Outgoing Mayor Guo had already been tapped for a promotion to the city's top position as Communist Party secretary, so his resignation was not unexpected.
Though his promotion appears to be moving forward, the storm and its fallout are a taint on him and his mentor and ally President Hu Jintao. As Beijing's party secretary, Guo is almost certain to be named to the powerful 25-member Politburo at a party congress later this year.
The official Xinhua News Agency said Wang Anshun, a Beijing city official since 2007, was appointed acting mayor.
One of Guo's vice mayors, Ji Lin, also resigned. State media reported earlier that Ji had taken up a position as head of the city's Political and Legal Committee.

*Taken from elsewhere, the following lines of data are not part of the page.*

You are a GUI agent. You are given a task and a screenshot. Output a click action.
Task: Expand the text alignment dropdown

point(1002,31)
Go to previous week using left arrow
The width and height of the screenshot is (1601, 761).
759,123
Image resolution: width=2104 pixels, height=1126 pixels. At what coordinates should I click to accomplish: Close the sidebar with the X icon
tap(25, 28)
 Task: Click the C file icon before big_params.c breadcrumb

On Wednesday, China Central Television showed new amateur video of the deadly flash flood that hit the rural community of Fangshan Saturday, with pictures of a high river of brown water roiling through the small town's streets with enough force to push cars along.
Xinhua quoted the top official in the hardest-flood-hit district as saying their fatality and injury figures were still preliminary.
"Fangshan has suffered major losses, and the numbers are still in the process of being compiled," district head Qi Hong told reporters Tuesday, according to Xinhua. The district's fatality figures were never separately released but incorporated in the overall city toll.
The Beijing News reported online that Li Shixiang, head of the Beijing government committee set up to deal with the disaster's aftermath, told members at their first meeting Wednesday that updated information about the missing and dead would be released "in due time."
Saturday's heavy rain was unusual in normally dry Beijing. But the Beijing Meteorological Bureau said more heavy rain was expected in the capital later Wednesday and Thursday, and warned of possible flash flooding and mudslides in the capital's mountainous outskirts, including already hard-hit Fangshan.